THE TASK —
Pull out each line of the records holding the string "will".

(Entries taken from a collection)
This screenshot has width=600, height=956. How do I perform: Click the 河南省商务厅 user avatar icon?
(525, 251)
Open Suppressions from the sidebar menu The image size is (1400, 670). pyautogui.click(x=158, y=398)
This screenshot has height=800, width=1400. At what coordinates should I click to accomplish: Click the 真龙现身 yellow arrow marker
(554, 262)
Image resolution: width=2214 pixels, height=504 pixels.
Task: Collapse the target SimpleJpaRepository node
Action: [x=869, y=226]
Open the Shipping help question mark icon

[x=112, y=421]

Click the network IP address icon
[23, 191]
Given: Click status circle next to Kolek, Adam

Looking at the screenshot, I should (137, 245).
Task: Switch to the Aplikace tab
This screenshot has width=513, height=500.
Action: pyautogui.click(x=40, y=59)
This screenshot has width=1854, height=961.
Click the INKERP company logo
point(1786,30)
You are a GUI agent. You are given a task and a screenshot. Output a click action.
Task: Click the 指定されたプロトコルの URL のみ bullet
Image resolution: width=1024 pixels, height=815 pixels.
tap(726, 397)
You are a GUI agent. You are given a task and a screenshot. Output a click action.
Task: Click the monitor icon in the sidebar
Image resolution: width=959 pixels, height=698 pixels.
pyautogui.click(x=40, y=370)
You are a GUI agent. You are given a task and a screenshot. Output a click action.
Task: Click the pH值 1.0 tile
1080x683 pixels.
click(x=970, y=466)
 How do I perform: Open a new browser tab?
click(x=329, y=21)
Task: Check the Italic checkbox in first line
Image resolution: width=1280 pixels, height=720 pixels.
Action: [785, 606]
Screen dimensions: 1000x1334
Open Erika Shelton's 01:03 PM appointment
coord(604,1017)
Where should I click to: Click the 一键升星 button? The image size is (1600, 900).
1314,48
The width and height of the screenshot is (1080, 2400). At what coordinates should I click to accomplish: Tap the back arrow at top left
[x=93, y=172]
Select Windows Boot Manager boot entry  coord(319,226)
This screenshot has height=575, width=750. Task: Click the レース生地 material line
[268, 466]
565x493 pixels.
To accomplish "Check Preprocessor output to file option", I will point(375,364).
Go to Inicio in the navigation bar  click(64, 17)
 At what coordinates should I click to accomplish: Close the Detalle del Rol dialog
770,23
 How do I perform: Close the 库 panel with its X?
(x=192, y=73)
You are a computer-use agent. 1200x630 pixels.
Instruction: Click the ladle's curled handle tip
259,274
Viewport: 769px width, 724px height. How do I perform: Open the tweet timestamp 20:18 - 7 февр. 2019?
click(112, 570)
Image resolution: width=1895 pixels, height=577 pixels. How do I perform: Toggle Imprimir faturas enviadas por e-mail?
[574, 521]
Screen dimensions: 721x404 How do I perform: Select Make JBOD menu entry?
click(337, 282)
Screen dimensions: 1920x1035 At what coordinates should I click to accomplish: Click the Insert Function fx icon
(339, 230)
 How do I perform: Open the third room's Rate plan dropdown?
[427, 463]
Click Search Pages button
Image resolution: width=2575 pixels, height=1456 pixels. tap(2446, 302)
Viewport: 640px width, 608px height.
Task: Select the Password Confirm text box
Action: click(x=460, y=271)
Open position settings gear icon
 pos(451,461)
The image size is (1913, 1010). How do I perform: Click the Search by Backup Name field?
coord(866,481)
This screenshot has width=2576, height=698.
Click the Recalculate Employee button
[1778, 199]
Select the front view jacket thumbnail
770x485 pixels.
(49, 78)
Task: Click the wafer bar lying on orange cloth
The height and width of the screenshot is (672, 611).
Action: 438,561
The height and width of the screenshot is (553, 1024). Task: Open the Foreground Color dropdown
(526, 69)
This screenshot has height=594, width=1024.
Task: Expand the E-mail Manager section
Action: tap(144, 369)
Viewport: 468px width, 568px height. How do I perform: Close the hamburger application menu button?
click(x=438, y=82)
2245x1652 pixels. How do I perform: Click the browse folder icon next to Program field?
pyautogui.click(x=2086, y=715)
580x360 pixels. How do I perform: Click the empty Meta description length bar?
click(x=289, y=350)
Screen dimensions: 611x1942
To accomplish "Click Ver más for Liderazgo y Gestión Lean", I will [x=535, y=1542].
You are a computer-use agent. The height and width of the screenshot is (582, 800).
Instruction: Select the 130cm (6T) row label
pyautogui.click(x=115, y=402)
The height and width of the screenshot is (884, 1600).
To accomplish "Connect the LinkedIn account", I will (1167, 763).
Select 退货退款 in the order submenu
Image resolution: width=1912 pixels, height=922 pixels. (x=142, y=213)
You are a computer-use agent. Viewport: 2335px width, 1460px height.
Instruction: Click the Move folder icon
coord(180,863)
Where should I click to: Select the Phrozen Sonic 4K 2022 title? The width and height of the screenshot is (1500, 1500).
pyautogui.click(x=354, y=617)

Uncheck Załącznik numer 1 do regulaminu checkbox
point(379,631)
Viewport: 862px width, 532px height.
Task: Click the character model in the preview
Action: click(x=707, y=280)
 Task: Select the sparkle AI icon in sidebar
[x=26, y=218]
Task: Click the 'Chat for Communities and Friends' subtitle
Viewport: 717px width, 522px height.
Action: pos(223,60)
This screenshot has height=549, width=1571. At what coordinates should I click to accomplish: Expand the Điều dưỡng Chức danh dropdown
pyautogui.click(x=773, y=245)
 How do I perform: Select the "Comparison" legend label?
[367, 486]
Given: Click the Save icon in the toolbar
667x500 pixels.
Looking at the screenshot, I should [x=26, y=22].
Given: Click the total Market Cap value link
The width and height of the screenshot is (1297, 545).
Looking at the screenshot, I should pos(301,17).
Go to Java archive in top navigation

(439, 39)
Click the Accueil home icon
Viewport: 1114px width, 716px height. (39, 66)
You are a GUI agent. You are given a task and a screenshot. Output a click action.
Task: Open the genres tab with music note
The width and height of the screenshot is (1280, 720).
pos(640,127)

WRITTEN REPLY —
To accomplish "Check Preprocessor output to file option", I will point(375,364).
To accomplish "Click Ver más for Liderazgo y Gestión Lean", I will [x=535, y=1542].
To accomplish "Connect the LinkedIn account", I will (1167, 763).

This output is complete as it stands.